When you end your self-imposed digital exile, you will see that you've missed
nothing of importance, and catching up with any significant news is trivial
(because there is so little of it).

\- Don't have a Facebook account.

\- Prefer face to face meet ups to communication over any other medium.

\- Try to read more books than blog posts. It's the difference between
nutritious food vs junk.

\- If you are going to run a Twitter client on your computer use an app like
Quitter to kill it after 5 mins of inactivity.

\- Have a hobby away from the computer. Something physical and preferably
social too. For me its fitness, but I need to get another one as well.

\- Keep a log of your time day to day.

\- Keep a log or portfolio of things you create. They dont have to be
significant.

\- The last two serve as nice way to check your level of creation vs
consumption. "The Information Age" is mostly about low quality signals to
disrupt your focus to serve someone else's agenda (aka "the attention
economy")

·····

--- WRITTEN PROBLEM A ---
Rewrite the lines of the listing from the one containing "700x450 pixels. At" through the end of the listing, inclusive, including the requests, and raise every coordinate in the answers by 130. Leave the pictures out of your answer.
The advice on digital habits has no connection to the listing that comes after it.

--- Word and element pointing listing ---
·····

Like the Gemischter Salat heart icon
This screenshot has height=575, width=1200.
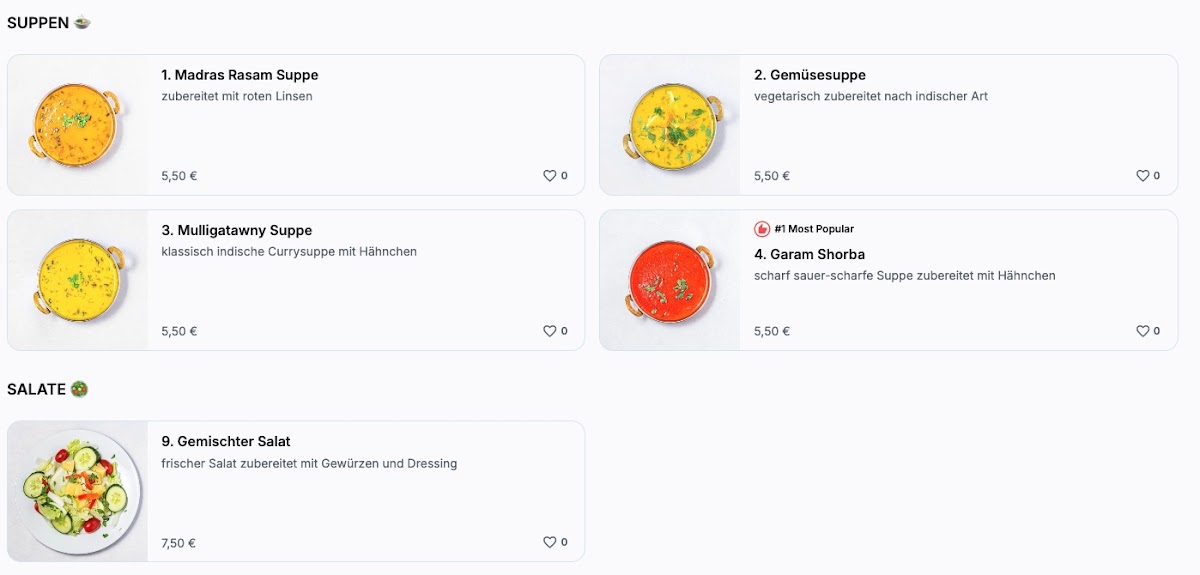pos(549,542)
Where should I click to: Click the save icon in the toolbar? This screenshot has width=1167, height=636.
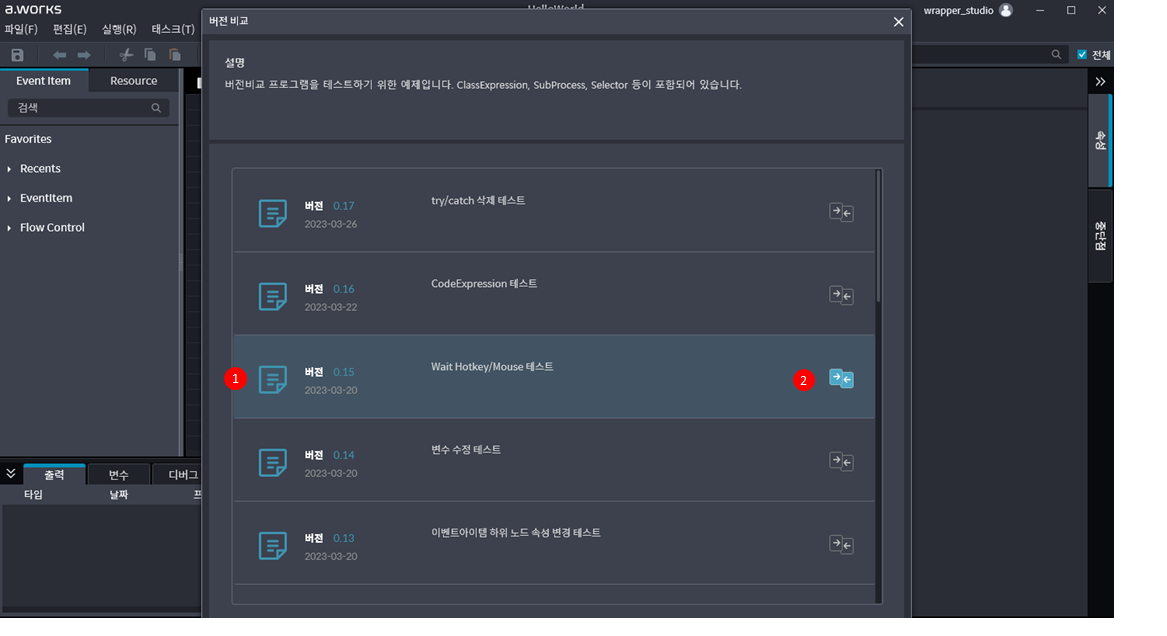(17, 55)
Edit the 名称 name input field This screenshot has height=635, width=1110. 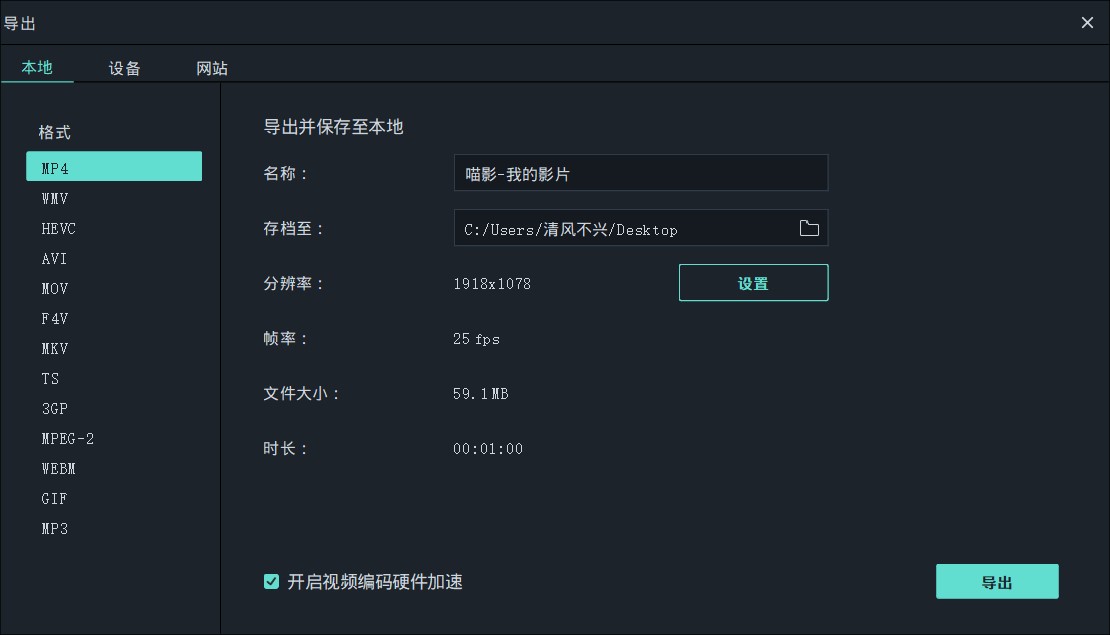pyautogui.click(x=641, y=172)
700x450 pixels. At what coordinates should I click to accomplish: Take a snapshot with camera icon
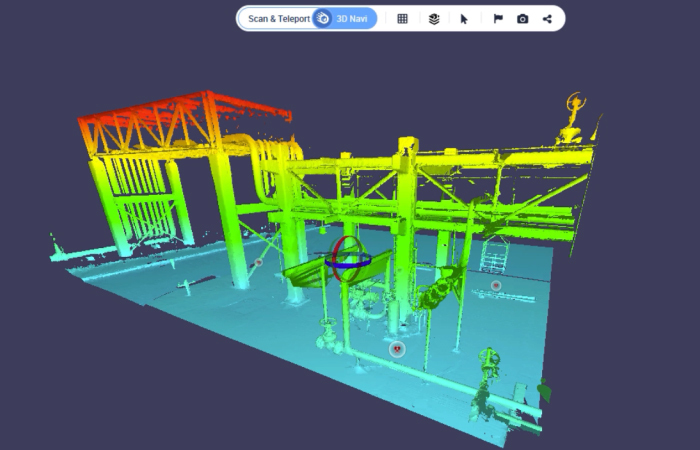[522, 19]
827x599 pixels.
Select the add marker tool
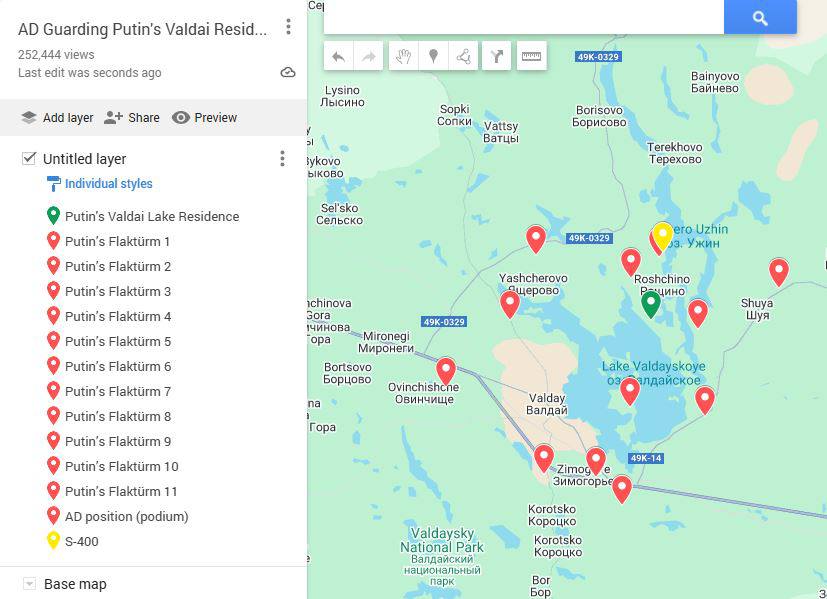(x=433, y=56)
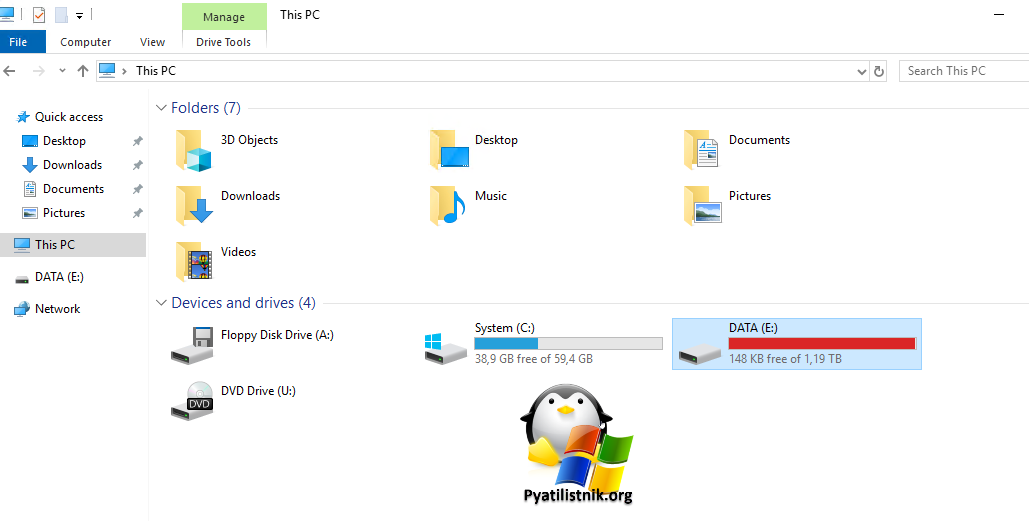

·····

--- WRITTEN PROBLEM B ---
Reproduce the advice on digital habits word for word between "When you end" and "a Facebook account.", inclusive.

--- EXERCISE RESPONSE A ---
700x450 pixels. At what coordinates should I click to accomplish: Take a snapshot with camera icon
[652, 149]
827x599 pixels.
Select the add marker tool
(x=563, y=186)

--- EXERCISE RESPONSE B ---
When you end your self-imposed digital exile, you will see that you've missed
nothing of importance, and catching up with any significant news is trivial
(because there is so little of it).

\- Don't have a Facebook account.